▶ Text under study
[Start of Attachment]

MICAH: Hello, everyone! It's Intersex Awareness Day!
I'm here in this comic to help you get familiar with a few issues commonly dealt with by intersex people!

Starting off, for the benefit of those unaware: "Intersex" is an umbrella term.
It describes a variety of genetic and hormonal conditions, which manifest as different physiological sex characteristics from what society considers a "typical" female or male person.

Exactly which conditions it refers to varies, depending on which organization you talk to.
For simplicity's sake, I'll be referring to data from OII USA and Australia.

Proportionally speaking, intersex people make up an estimated 1.7 to 1.9% of all live births.
This statistic includes conditions like congenital adrenal hyperplasia, Klinefelter syndrome, and androgen insensitivity syndrome, among others.

There are a lot of important and interesting facts about intersex conditions, a few of which I'll be listing here.

[End of Attachment]

▶ Collected data
[Start of Attachment]

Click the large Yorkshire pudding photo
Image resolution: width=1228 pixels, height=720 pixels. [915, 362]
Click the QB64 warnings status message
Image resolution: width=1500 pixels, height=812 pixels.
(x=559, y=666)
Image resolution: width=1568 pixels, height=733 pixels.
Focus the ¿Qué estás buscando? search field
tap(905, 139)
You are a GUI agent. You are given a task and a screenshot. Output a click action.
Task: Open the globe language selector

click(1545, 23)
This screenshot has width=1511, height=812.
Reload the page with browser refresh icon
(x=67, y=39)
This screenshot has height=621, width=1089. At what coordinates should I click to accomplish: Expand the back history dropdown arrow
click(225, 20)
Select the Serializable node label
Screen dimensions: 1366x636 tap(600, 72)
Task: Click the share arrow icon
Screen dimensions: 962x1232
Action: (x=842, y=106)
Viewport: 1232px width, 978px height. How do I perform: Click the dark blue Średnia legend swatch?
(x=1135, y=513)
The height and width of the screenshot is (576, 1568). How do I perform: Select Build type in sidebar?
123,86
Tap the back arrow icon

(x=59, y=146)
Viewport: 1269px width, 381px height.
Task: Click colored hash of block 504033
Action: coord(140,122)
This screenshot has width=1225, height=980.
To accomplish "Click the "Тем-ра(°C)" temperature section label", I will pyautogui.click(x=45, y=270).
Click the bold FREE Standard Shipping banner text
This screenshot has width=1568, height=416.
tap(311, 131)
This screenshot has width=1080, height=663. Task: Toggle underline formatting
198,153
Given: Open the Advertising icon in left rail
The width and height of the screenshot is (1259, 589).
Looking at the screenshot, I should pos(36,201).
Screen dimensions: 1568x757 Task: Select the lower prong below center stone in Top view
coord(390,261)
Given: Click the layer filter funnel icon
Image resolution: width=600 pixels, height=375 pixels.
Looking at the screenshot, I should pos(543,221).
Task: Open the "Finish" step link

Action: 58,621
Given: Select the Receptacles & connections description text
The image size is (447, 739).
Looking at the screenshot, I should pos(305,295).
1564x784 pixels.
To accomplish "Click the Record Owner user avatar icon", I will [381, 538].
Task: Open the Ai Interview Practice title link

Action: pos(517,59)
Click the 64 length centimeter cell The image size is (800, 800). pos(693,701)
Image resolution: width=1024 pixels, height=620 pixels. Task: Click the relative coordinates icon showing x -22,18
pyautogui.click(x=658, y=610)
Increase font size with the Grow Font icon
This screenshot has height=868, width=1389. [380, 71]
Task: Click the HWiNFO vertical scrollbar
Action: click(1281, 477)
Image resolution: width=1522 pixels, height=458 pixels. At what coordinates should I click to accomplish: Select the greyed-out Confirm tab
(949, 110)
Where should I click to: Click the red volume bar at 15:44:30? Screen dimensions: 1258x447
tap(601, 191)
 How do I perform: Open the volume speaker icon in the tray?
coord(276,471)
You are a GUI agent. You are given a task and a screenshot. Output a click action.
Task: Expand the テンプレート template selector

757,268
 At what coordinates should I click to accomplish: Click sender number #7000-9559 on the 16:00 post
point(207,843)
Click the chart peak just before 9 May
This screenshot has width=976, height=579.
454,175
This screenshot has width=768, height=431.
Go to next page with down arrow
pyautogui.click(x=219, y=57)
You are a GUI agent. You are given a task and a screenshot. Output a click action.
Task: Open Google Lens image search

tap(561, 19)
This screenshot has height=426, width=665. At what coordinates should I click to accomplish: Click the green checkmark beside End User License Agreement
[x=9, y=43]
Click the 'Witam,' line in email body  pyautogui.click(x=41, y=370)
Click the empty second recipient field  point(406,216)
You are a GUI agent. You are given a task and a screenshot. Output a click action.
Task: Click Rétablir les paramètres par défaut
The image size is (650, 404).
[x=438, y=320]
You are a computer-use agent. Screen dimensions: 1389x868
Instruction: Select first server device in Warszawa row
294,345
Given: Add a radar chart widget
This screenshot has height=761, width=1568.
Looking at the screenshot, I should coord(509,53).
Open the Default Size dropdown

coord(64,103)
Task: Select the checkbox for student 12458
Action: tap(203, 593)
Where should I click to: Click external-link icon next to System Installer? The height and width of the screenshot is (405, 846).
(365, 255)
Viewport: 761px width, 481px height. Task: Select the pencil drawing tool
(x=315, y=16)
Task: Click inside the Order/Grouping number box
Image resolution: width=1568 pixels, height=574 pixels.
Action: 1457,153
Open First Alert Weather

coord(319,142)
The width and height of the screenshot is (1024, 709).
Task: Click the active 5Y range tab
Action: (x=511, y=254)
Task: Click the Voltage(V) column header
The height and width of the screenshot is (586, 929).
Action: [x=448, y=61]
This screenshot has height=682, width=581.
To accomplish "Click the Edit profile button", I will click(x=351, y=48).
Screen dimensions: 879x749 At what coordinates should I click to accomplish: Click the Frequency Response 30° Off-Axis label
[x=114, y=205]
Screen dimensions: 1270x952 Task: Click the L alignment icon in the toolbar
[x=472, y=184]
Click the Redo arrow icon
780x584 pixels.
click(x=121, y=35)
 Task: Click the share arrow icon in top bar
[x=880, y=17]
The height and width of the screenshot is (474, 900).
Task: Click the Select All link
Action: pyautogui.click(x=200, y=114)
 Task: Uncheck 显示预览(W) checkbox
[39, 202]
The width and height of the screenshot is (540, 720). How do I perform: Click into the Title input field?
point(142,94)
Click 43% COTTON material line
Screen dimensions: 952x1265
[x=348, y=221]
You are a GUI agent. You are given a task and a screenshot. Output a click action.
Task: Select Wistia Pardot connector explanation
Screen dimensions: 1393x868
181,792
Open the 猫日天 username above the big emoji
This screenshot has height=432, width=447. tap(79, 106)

[End of Attachment]

▶ Aim of the task
In the intersex awareness comic, copy the passage from "Exactly which conditions" to "be listing here." word for word.

▶ Output
Exactly which conditions it refers to varies, depending on which organization you talk to.
For simplicity's sake, I'll be referring to data from OII USA and Australia.

Proportionally speaking, intersex people make up an estimated 1.7 to 1.9% of all live births.
This statistic includes conditions like congenital adrenal hyperplasia, Klinefelter syndrome, and androgen insensitivity syndrome, among others.

There are a lot of important and interesting facts about intersex conditions, a few of which I'll be listing here.